将来的には、ドライバーの判断力や認知能力が基準を下回ったという判断をAIが下した場合、警告が出たり、危険な場合にはエンジンを強制停止するといった機能も実現されるかもしれません。
②自動運転技術
運転中の危険を察知して警告を発したり、自動ブレーキがかかったりする機能が搭載されることで、事故率は大きく低下するでしょう。
現在、自動運転は「レベル3」(条件付き運転自動化)にあり、限定された条件のもとでなら、すべての運転タスクが自動化される段階にあるといいます。
内閣府は2020年を目処に自動運転レベル3の市場化を目指すとしているそうです。高速道路や大きな幹線道路で運転可能となる日は遠くないようです。
③コンパクトシティ化
3つめの解決策は、人々が暮らす都市そのものを、自動車が要らない形に変えるというアプローチです。
ショッピングモールや病院といった、生活に必要な施設の近くに住宅地を配置して、徒歩やバスで通えるようにすれば、自動車に頼った生活から抜け出すことができます。

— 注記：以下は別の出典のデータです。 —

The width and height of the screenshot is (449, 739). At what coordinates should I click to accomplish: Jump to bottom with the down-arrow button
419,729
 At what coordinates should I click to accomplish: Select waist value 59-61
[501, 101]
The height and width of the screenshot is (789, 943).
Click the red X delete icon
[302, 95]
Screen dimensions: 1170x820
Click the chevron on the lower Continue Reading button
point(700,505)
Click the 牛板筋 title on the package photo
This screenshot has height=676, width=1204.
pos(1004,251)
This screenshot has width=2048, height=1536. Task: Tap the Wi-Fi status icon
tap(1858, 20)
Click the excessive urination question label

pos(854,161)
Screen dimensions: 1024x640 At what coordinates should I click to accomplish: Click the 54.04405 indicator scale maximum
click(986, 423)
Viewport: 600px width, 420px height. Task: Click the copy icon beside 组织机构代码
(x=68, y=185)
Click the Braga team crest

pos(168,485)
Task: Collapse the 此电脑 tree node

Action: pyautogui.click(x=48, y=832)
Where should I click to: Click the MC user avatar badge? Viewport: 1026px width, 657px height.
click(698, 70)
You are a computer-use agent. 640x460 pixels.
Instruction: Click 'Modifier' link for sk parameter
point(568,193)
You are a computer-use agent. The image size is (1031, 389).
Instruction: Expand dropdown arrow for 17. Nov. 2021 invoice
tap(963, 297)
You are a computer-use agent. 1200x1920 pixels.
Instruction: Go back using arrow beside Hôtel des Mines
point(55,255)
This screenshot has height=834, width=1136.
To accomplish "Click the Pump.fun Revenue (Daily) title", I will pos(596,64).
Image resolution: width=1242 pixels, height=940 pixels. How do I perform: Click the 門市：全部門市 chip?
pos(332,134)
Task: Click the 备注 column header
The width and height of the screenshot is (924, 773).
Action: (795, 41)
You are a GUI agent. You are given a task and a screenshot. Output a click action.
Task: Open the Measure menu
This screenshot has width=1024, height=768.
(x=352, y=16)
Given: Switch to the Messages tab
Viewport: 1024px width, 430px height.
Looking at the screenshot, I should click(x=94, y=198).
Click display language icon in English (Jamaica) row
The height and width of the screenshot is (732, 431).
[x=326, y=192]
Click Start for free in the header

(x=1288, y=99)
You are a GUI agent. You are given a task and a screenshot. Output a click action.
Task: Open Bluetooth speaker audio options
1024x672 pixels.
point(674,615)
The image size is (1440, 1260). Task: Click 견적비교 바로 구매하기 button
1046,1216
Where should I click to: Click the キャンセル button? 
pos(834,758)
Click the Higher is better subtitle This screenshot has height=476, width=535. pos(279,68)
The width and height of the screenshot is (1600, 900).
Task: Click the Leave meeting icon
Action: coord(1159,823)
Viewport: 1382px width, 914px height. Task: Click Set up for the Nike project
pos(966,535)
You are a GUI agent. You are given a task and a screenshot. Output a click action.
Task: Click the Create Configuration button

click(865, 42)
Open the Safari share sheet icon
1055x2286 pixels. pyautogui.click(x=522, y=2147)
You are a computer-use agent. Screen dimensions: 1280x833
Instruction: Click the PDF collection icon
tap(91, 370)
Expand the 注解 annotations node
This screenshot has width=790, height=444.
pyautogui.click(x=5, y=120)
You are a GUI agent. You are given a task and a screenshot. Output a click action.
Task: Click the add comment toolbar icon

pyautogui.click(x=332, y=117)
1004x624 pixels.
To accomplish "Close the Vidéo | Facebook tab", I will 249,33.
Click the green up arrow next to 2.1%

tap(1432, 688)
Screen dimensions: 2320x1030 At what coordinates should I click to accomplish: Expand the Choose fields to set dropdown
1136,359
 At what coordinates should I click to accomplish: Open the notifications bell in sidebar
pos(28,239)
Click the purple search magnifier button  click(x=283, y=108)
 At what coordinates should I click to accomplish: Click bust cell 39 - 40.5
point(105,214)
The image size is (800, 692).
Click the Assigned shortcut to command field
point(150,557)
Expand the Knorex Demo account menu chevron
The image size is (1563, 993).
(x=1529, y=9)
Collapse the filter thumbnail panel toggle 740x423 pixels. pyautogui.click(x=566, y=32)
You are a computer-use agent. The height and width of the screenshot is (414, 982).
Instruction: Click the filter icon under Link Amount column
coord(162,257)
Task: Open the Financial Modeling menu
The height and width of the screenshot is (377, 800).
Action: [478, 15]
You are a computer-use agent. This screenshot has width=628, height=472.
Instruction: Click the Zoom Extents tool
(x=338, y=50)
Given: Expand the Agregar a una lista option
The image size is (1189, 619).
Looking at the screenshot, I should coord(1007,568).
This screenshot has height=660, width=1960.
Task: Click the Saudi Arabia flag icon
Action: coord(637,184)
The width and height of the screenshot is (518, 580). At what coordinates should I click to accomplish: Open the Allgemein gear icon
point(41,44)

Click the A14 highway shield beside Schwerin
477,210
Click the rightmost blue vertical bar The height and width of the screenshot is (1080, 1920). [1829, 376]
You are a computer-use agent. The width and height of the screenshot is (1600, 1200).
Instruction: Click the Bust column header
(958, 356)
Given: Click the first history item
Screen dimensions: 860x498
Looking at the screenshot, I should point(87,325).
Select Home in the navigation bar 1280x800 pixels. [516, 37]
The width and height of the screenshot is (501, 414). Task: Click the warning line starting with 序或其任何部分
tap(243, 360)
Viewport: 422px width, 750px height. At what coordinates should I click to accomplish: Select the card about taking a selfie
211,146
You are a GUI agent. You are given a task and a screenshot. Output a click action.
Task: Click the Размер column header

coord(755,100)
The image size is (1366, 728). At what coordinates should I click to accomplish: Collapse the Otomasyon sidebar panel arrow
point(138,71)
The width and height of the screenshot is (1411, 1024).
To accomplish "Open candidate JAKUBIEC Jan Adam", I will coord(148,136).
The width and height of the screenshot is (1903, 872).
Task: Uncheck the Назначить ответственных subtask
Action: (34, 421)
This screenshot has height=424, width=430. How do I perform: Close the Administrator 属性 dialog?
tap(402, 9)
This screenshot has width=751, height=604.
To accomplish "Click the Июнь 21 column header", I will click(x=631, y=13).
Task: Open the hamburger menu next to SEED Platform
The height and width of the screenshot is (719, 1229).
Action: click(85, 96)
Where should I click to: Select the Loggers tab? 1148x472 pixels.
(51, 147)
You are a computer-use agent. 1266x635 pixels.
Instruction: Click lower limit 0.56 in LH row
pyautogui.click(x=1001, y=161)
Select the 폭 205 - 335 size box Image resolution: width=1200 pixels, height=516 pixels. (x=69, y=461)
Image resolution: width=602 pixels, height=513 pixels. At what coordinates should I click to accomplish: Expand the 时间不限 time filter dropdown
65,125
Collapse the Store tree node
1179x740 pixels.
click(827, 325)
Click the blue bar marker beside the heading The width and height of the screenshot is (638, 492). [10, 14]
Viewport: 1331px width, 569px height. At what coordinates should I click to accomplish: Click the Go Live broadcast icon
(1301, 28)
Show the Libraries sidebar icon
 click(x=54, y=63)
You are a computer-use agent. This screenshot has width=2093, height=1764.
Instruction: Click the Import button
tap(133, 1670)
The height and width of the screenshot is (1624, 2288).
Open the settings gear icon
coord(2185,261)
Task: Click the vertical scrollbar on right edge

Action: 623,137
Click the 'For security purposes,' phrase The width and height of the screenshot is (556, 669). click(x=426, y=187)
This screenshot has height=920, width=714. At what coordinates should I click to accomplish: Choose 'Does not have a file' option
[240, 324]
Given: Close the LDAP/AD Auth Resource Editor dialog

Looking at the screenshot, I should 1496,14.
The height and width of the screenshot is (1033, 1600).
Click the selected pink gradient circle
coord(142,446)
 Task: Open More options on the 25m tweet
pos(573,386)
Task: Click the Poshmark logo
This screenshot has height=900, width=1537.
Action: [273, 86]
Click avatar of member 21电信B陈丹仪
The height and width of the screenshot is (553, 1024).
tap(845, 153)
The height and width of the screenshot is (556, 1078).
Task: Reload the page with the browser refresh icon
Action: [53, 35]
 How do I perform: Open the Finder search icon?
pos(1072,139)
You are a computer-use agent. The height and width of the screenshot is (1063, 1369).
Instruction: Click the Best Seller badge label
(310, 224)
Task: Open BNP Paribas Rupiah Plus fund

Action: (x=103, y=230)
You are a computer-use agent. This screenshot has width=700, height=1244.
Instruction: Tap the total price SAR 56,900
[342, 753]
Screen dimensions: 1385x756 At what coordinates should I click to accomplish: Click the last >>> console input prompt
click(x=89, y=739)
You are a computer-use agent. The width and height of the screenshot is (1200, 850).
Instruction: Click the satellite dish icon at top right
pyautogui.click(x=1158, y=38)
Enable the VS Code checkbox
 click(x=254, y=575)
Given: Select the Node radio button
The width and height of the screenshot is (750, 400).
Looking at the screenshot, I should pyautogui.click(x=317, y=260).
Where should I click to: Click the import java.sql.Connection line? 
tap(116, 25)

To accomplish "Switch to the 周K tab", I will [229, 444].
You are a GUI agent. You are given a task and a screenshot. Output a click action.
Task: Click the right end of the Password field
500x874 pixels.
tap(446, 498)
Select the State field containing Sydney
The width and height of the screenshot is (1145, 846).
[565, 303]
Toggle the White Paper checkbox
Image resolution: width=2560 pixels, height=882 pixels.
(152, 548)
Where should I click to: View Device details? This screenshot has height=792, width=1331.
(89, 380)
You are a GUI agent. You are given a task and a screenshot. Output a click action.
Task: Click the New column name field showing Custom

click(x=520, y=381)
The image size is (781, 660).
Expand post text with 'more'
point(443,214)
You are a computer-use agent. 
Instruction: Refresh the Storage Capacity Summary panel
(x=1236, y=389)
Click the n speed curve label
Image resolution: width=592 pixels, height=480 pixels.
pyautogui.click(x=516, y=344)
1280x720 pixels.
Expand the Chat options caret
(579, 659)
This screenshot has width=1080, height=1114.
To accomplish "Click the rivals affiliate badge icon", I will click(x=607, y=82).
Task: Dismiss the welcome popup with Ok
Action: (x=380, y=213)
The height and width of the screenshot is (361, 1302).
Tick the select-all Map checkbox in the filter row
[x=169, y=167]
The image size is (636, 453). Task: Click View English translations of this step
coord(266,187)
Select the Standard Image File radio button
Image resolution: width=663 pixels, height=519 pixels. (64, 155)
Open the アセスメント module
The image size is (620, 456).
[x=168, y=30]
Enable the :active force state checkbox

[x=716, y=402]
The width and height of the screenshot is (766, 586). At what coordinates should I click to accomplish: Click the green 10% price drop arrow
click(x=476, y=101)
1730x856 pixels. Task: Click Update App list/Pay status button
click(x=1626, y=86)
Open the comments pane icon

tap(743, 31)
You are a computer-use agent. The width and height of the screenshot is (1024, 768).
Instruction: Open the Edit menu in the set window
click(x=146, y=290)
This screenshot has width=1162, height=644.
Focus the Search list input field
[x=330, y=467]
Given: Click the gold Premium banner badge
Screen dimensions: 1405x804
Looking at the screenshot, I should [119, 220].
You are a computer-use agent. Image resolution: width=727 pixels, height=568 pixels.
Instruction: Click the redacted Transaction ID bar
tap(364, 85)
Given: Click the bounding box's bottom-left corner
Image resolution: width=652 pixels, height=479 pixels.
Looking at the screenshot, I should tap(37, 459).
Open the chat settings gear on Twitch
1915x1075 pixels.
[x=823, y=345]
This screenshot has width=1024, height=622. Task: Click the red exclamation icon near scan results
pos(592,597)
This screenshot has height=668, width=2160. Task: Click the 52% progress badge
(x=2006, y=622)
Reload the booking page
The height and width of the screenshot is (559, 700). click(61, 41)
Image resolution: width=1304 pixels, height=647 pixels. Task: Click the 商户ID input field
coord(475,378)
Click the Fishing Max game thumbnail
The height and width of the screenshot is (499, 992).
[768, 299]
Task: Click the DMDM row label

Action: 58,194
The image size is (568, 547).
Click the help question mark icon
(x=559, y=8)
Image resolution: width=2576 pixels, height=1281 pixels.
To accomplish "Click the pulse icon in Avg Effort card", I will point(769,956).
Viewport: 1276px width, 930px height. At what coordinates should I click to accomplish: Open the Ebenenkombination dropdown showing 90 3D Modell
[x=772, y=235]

生活圏が広範囲に及ぶ社会は、インフラ維持にコストがかかります。
これからの人口減少社会では、都市を縮小し生活圏を限定することにより、様々な問題を同時に解決できるようになると言います。
「お世話介護」から「自立支援」へ
本書では、各章の終わりに「議論のまとめ」と「コラム」が掲載されており、各分野の第一人者の方が筆をとっています。
「超高齢社会」の章では、株式会社メディヴァ代表取締役社長・大石佳能子氏が「介護」について触れています。
大石氏によると、日本は2025年までに、あと55万人の介護人材を増やす必要があるそうです。これは、現状の約30%の人数にのぼります。
介護問題における人材不足を解決するには、テクノロジーの活用が必須です。たとえば、夜間の見回りは約15人を1人で見守る体制になっていますが、センサーで夜間の見回りをすることによって、50人の高齢者を1人で見守ることができるようになるといいます。
また、薬で治療できる病気から、認知症や糖尿病のような生活習慣病へと病気の中心が変わってきたことにより、治療だけでなく、予防・ケアを含む対応が必要となりつつあるようです。
病気になってから治すのではなく、予防・悪化防止に力を入れ、むやみに入院させるのではなく、自宅や高齢者住宅で自分らしく過ごしてもらう。人手に頼った介護ではなく、テクノロジーを活用する。
これまでの「お世話介護」から「自立支援」へと社会全体の価値観の変化が求められているようです。
ポリテックは名前をつけてからがスタート
冒頭で紹介したキーワード「ポリテック」。落合氏は、この言葉を使うところからスタートするべきだと思う、といいます。
最初のうちは意味がはっきりしないままツイッターなどでつぶやかれるだけかもしれないけれど、そのうち人々の間で共通の観念が育まれ、そこから議論がはじまるのを期待したいというのです。
本書を読んで「ポリテック」について考えてみるのはいかがでしょうか。